Neonatal Baby

Treating the smallest opioid epidemic victims

Neonatal Baby

The Virginia Commissioner of Health recently declared the opioid epidemic a public health crisis. A little-known facet of the ongoing crisis is the effects it can have on babies born to opioid-addicted mothers. In fact, according to the New England Journal of Medicine, substance-exposed babies make up as many as 27 out of every 1,000 deliveries across the country.

Neonatal Abstinence Syndrome (NAS) is a condition that affects infants who are born to mothers who are chronic users of some form of opiate during pregnancy.
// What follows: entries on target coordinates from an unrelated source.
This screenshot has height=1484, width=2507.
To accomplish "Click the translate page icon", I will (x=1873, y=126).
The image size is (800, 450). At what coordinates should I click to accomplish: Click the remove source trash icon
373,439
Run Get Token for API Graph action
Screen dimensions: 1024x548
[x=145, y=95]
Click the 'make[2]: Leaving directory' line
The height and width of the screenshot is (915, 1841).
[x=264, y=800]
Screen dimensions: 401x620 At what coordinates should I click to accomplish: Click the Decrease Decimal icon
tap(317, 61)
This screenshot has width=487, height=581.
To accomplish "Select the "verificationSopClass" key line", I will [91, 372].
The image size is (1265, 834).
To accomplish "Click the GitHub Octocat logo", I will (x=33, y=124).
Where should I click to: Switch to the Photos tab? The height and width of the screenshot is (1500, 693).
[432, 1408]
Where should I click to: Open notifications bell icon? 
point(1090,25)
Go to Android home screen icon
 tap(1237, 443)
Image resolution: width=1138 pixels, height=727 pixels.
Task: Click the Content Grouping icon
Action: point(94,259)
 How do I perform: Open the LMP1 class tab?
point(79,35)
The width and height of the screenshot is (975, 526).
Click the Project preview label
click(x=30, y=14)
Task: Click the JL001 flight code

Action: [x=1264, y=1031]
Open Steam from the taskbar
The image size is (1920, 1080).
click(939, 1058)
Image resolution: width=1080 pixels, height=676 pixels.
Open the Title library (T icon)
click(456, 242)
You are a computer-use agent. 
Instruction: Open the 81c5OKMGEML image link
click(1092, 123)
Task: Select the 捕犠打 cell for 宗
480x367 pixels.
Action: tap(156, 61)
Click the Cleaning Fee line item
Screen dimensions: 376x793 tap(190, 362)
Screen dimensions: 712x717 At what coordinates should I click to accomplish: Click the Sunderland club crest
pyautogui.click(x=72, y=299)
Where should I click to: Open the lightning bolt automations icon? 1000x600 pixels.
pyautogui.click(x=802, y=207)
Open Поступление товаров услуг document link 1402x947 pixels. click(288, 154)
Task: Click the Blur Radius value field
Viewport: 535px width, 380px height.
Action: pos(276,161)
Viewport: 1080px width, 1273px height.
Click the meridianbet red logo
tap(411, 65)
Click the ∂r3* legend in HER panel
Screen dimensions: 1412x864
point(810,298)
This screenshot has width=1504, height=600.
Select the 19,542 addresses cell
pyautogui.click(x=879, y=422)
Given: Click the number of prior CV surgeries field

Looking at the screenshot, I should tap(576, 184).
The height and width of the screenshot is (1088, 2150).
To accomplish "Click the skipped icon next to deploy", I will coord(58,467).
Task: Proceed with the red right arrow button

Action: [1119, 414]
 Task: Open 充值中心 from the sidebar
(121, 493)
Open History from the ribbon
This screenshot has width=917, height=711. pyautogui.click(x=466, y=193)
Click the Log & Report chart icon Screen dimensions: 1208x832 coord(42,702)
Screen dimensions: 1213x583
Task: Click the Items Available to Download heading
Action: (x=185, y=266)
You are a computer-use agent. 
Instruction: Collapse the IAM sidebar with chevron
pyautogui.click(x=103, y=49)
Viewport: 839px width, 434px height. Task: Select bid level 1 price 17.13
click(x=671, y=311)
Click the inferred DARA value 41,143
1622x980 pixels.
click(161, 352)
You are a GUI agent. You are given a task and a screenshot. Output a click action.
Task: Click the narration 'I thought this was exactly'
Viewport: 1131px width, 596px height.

While heroin certainly falls into this category, in recent years the dramatic increase in prescriptions of other opioids as a therapy for chronic pain has led to a correlated increase in the number of infants who withdraw from substances like OxyContin, Percocet, and Morphine.

Infants with NAS can experience tremors, sleep problems, excessive high-pitched crying (often inconsolable), irritability, difficulty feeding and seizures. Unfortunately, these symptoms may present while the infant is in the care of parents who are withdrawing from an opioid addiction themselves, and tragically, cases of non-accidental trauma have been recorded.

In an effort to draw increased attention to this troubling aspect of the ongoing opioid crisis in Virginia and across the country, and with hopes of breaking down barriers to effective treatment for newborns, Children’s National neonatologists and pediatricians are working with lawmakers in Virginia to standardize a streamlined protocol for all newborns born to opioid-addicted mothers in the Commonwealth based on best practices.

In each of the three hospitals in Virginia where Children’s National physicians operate, the established NAS protocol has been implemented to identify at-risk infants, monitor their treatment and attempt to reduce length of stay and rate of readmission. The goals are to standardize the protocol and have it put into practice in all newborn units in Virginia and eventually extend it throughout the region. The protocol includes the following:

  • Universal risk assessment of newborns
  • Appropriate observation period
  • NAS scoring to assess severity of condition
  • Prioritize non-pharmacologic interventions vs. pharmacologic therapy
  • Discharge criteria

Children’s National staff based in Mary Washington Hospital in Fredericksburg, Va., first brought to light the importance of the issue and pointed out that better coordination and government involvement could work together to significantly improve care for these infants. Since then, leaders from the Division of Neonatology at Children’s National have been working closely with Virginia legislation to develop and pass several bills that as a package help address the issue in the following ways:

  • Adding NAS to the list of diseases which must be reported to the state Department of Health
  • Directing the Department of Health and Human Resources to look at NAS in collaboration with other related stakeholders to study the issue at large and specifically collect pertinent information to help address it
  • Removing language that states for the purposes of defining a substance-affected infant that the substance must be illicit

This protocol and these bills are important steps forward in both providing the effective treatment needed for and the collection of data related to NAS cases, but they are only a first step. Children’s National and state leaders continue to work together to bring Virginia’s hospitals together in an attempt to foster a collaborative approach to addressing NAS. By sharing expertise and techniques, Virginia’s health care providers can ensure that the tiniest victims of the opioid crisis do not go untreated.